Rewrite the lines from the one holding "Given: Click Fjern alle to clear filters" through the one holding "tap(239, 66)", inclusive, with "Delete" replaced by "Remove" and nothing else changed. Leave the pictures out of your answer.

* [Record extracts]
□ □ □ □ □
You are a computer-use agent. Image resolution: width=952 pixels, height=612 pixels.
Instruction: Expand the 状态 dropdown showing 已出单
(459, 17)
□ □ □ □ □
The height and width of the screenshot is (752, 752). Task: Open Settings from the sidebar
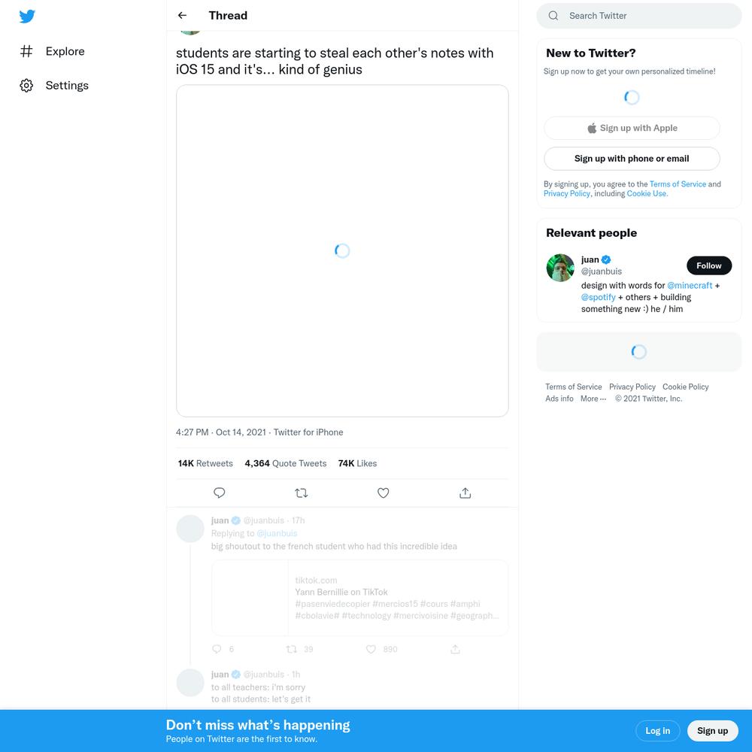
□ □ □ □ □
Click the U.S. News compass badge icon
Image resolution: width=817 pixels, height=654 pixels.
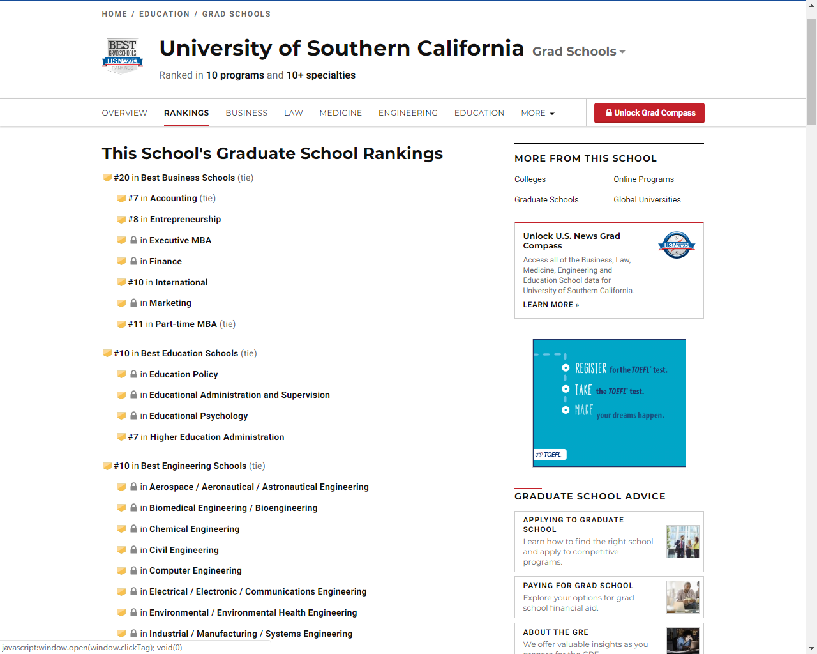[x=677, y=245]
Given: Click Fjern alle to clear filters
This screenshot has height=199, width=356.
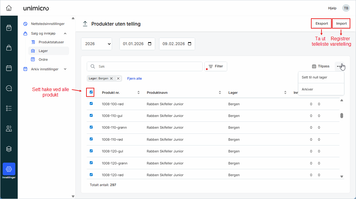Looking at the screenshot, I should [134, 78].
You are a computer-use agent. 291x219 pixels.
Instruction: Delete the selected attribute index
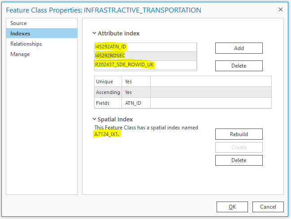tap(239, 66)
□ □ □ □ □
* [The completed task]
Given: Click Fjern alle to clear filters
This screenshot has height=199, width=356.
Looking at the screenshot, I should [134, 78].
You are a computer-use agent. 291x219 pixels.
Instruction: Remove the selected attribute index
tap(239, 66)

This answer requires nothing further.